If you've recently been in an accident involving a pedestrian, you probably want to know how the courts will determine fault. Because most people are taught that you should always stop for anyone crossing the street, it's easy to assume that the driver is always to blame. But that isn't necessarily true. And in fact, sometimes both pedestrian and driver are partly to blame. Here are the factors that come into play when determining who's at fault in a car-pedestrian accident.
When determining driver liability in a car-pedestrian accident, the plaintiff pedestrian generally bears the burden of proving driver negligence.
Overall, in order for a driver to be found at fault, the pedestrian must show that the driver had a duty to the pedestrian, the driver neglected to meet that duty either by action or inaction, failure to meet that duty resulted in an accident involving the pedestrian, and the pedestrian was injured as a result. What this means is that everyone behind the wheel should drive while exercising reasonable care to avoid accidents.
The following are the more common ways that driver negligence can be established:
- Driving while impaired
- Ignoring traffic signs and signals
- Failing to use a signal when turning
- Failing to yield right-of-way to pedestrians
- Ignoring bad weather or traffic conditions
- Texting while driving (or being otherwise distracted)
As you can see, these are in line with the factors that are evaluated when determining liability in a multiple car accident, the primary difference being the need to stop for pedestrians that are moving through a marked cross-walk or other legal crossing point.
Believe it or not, pedestrians do have an equal responsibility to exercise care when walking near streets and crossing traffic.
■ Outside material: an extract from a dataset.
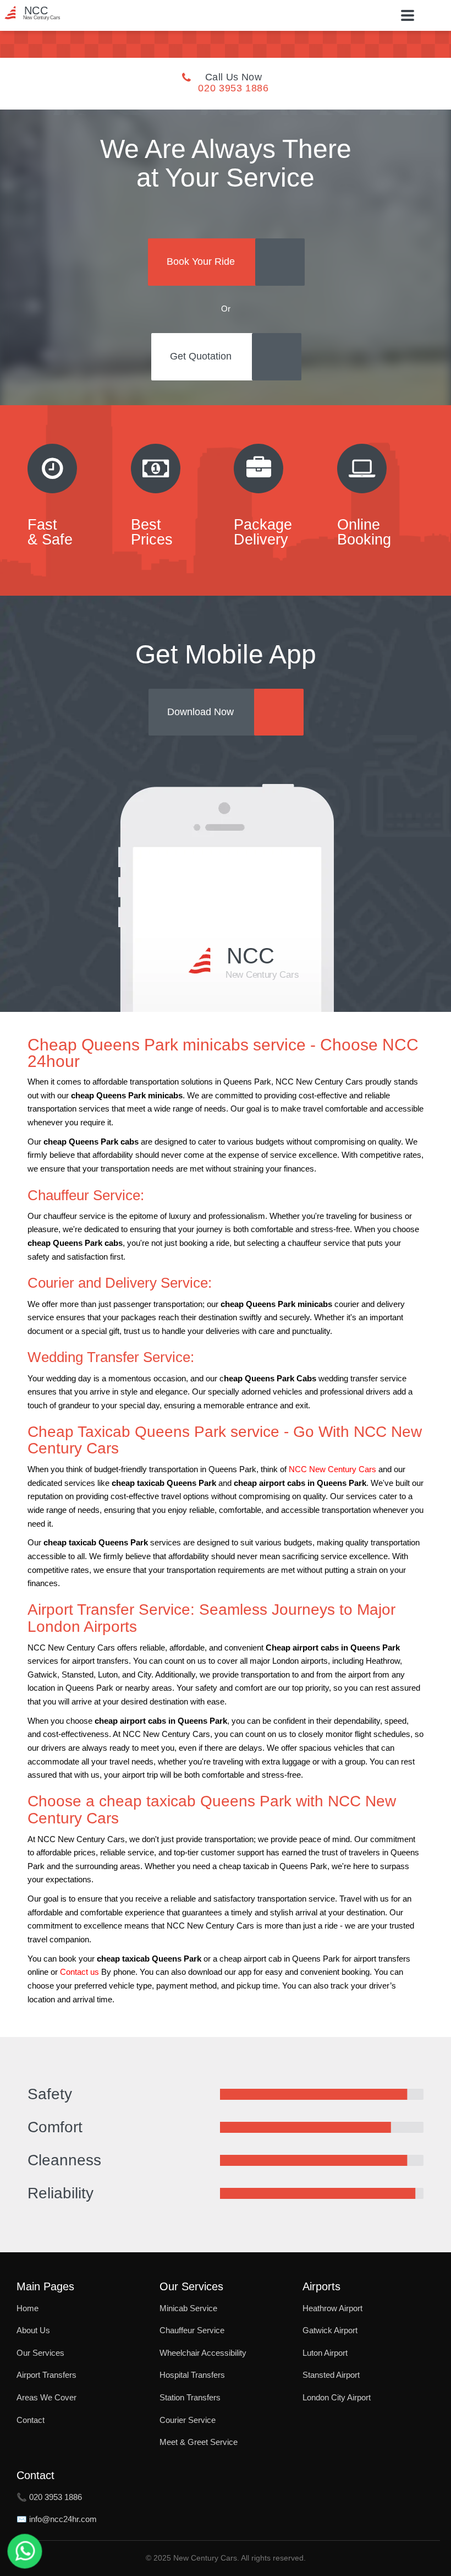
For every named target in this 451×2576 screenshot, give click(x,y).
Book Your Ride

And as with drivers, the amount of care they exercise should be proportionate to the amount of danger present.
When a pedestrian is found to be negligent, it's usually due to one of the following reasons:
- Jaywalking. This is walking outside of a crosswalk. Every state has laws regarding jaywalking. For instance, in Arizona, you can walk outside of a marked crosswalk or an unmarked crosswalk where two roads meet. But if you do so, be aware that vehicles have the right of way and you must yield to them.
- Ignoring "don't walk" signals. Ignoring the signals that warn a pedestrian not to cross is illegal in most states. But in North Carolina, if the signal changes from "Walk" to "Don't Walk" while someone is crossing, the car must yield to the pedestrian until they are safely across the street.
- Crossing while intoxicated. This is somewhat of a gray area in that simply crossing the street while on drugs or alcohol isn't enough to exclusively determine liability. But if a pedestrian is intoxicated, they're much more likely to make poor decisions and cross when they're not supposed to.
- Walking where restricted. If a pedestrian is walking along a highway or street that's restricted to pedestrians when the accident occurs, they could be found liable. This includes bridges, causeways, and construction zones that are off-limits to pedestrians. It also includes walking out into traffic or oncoming vehicles.
Liability with Both Parties
There are situations in which both the driver and pedestrian are partially at fault. For instance, suppose a pedestrian crosses outside of a marked crosswalk, assuming the car will stop. Meanwhile, the driver is texting and doesn't see the pedestrian. In this case, comparative negligence is applied, and the amount of damages are reduced to reflect the amount of negligence.
Very few states still implement contributory negligence, which is essentially an "all or none" type ruling: you're either completely at fault or you aren't.